:: Problem description ::
Reproduce only the stretch of entries below that begins at the first line and ends at the line holding "[Epsilon Boutique] (145, 64)".
Segment Start: Entries supplied
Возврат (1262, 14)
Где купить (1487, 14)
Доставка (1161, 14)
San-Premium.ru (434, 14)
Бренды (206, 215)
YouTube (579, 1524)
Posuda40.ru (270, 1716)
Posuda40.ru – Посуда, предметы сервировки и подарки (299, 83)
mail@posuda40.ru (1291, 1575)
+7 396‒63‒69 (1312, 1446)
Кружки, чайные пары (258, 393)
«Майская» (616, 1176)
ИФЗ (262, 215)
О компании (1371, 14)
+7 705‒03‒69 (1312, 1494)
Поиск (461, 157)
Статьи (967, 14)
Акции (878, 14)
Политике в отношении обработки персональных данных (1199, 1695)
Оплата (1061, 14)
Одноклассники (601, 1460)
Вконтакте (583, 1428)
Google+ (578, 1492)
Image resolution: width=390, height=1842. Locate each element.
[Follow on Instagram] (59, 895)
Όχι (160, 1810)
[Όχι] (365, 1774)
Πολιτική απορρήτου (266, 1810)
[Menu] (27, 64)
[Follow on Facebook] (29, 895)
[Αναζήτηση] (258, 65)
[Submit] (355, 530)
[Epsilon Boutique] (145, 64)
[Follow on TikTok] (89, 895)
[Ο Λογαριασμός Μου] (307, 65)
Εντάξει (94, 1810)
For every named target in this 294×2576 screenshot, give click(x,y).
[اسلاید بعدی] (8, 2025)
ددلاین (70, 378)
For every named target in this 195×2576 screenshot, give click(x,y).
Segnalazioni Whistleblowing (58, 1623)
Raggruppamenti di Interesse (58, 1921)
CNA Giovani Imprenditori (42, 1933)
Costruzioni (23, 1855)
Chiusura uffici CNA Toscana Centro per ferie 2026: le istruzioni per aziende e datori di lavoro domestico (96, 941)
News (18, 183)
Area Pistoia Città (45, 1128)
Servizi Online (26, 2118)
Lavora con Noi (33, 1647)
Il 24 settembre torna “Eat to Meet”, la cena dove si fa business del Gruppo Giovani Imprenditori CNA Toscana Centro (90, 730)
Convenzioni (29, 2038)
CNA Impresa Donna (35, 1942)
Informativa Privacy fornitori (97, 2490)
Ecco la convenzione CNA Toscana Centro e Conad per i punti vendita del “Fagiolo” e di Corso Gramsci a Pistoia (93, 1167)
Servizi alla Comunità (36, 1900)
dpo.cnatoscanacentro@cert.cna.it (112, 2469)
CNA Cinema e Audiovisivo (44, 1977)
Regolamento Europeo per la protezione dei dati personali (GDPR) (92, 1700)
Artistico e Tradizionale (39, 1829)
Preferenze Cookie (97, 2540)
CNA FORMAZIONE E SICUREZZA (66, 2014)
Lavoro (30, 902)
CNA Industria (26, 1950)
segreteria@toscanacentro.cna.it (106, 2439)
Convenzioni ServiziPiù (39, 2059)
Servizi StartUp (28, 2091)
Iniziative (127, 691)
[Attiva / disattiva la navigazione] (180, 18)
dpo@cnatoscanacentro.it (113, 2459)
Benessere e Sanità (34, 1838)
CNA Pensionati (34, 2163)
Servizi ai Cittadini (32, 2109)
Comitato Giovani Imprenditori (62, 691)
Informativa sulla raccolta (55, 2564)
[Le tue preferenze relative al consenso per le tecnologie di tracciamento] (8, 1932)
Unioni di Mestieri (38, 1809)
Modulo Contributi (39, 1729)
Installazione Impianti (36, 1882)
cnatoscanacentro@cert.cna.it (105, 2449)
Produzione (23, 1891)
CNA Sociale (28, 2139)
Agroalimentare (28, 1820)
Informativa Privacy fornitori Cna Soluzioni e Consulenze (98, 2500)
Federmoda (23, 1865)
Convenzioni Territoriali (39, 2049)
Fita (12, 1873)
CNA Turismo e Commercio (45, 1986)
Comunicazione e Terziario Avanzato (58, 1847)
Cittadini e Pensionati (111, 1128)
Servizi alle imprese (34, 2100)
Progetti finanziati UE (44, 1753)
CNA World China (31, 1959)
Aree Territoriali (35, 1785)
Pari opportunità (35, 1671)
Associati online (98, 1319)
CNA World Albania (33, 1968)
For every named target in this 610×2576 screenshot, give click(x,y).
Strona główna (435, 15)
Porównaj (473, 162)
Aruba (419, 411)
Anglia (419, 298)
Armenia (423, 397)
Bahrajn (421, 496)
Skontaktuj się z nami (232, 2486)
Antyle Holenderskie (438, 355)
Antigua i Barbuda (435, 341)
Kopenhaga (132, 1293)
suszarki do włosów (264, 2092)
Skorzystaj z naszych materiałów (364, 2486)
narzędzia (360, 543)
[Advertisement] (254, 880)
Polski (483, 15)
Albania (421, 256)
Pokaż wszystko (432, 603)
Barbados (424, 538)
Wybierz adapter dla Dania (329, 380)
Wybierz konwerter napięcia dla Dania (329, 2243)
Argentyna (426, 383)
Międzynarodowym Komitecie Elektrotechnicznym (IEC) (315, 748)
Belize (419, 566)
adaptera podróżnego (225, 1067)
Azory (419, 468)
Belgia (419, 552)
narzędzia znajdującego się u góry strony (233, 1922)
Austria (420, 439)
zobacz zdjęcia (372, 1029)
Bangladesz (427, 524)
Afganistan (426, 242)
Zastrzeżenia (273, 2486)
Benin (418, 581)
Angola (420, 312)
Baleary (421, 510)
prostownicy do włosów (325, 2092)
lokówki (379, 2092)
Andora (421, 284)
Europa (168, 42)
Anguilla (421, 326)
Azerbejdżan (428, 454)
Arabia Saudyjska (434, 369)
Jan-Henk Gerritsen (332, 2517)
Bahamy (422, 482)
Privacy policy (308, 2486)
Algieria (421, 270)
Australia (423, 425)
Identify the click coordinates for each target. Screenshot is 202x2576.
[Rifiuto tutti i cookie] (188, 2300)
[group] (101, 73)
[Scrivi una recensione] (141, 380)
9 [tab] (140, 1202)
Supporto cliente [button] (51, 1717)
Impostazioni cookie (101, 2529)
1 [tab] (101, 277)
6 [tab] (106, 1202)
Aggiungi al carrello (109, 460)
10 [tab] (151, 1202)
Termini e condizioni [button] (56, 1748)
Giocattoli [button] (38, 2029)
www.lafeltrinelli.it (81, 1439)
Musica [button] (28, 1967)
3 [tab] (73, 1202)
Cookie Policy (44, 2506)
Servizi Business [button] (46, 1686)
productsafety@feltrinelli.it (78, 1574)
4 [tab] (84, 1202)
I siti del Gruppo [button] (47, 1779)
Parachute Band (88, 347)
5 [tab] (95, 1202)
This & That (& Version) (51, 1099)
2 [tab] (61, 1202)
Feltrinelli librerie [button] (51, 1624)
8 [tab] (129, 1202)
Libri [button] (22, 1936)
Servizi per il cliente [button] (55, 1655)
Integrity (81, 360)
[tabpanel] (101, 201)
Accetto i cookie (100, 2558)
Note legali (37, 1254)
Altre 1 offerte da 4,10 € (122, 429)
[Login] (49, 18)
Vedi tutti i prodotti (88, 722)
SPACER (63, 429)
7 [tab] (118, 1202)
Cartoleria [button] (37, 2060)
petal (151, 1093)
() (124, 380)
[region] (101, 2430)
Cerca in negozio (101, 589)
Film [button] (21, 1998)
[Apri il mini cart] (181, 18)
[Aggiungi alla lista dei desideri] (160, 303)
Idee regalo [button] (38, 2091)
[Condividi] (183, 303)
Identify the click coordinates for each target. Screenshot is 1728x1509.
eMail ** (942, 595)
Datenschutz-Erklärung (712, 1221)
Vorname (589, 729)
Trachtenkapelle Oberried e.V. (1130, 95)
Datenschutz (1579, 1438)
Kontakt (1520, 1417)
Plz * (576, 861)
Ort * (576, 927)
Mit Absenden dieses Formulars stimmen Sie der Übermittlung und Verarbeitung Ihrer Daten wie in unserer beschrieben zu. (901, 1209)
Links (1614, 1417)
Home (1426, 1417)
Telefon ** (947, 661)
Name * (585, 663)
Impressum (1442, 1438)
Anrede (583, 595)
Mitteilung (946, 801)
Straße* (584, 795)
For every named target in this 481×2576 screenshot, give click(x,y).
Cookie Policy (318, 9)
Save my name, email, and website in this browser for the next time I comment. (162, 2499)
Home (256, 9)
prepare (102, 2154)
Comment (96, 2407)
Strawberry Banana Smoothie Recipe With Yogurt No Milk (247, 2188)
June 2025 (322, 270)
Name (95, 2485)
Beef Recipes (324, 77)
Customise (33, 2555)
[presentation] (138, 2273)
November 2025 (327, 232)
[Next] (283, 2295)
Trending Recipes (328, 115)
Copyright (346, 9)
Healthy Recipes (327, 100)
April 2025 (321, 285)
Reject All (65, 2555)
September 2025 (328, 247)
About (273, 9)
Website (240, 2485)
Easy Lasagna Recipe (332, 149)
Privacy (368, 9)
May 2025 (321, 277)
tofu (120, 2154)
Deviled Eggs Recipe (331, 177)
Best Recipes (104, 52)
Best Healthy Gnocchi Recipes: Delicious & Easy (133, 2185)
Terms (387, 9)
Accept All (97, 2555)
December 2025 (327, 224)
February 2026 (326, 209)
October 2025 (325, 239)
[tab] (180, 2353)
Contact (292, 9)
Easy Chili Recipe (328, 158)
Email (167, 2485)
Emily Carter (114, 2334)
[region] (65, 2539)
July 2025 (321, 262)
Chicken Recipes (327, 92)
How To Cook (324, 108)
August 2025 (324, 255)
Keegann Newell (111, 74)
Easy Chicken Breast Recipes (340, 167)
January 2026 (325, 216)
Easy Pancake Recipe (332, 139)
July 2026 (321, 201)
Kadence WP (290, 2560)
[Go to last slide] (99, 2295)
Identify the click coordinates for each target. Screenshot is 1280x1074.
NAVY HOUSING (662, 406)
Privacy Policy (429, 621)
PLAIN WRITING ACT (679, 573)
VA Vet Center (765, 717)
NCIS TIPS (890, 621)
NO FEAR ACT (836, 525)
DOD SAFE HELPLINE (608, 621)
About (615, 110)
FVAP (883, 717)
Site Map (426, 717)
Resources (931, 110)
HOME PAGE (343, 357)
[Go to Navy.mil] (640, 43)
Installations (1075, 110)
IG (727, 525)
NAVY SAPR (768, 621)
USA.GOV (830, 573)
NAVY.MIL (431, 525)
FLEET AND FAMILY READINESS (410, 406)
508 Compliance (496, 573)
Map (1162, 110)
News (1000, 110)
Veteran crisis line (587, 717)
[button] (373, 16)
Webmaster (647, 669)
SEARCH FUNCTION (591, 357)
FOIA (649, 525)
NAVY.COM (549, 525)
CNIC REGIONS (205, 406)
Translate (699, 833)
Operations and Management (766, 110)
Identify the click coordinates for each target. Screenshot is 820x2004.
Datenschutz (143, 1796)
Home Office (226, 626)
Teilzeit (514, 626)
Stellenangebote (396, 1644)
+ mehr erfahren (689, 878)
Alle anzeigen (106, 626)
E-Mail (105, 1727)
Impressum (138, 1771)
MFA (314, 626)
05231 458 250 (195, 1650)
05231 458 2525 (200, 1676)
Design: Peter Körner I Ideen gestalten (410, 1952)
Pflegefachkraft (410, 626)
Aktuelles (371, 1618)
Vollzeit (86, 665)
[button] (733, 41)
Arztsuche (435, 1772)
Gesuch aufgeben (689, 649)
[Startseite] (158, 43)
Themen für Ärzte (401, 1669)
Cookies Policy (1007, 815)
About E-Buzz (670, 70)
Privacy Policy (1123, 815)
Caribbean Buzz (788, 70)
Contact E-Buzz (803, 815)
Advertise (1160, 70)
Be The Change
Segment End: Entries supplied
:: Problem solution ::
Возврат (1262, 14)
Где купить (1487, 14)
Доставка (1161, 14)
San-Premium.ru (434, 14)
Бренды (206, 215)
YouTube (579, 1524)
Posuda40.ru (270, 1716)
Posuda40.ru – Посуда, предметы сервировки и подарки (299, 83)
mail@posuda40.ru (1291, 1575)
+7 396‒63‒69 (1312, 1446)
Кружки, чайные пары (258, 393)
«Майская» (616, 1176)
ИФЗ (262, 215)
О компании (1371, 14)
+7 705‒03‒69 (1312, 1494)
Поиск (461, 157)
Статьи (967, 14)
Акции (878, 14)
Политике в отношении обработки персональных данных (1199, 1695)
Оплата (1061, 14)
Одноклассники (601, 1460)
Вконтакте (583, 1428)
Google+ (578, 1492)
Image resolution: width=390, height=1842. Locate each element.
[Follow on Instagram] (59, 895)
Όχι (160, 1810)
[Όχι] (365, 1774)
Πολιτική απορρήτου (266, 1810)
[Menu] (27, 64)
[Follow on Facebook] (29, 895)
[Αναζήτηση] (258, 65)
[Submit] (355, 530)
[Epsilon Boutique] (145, 64)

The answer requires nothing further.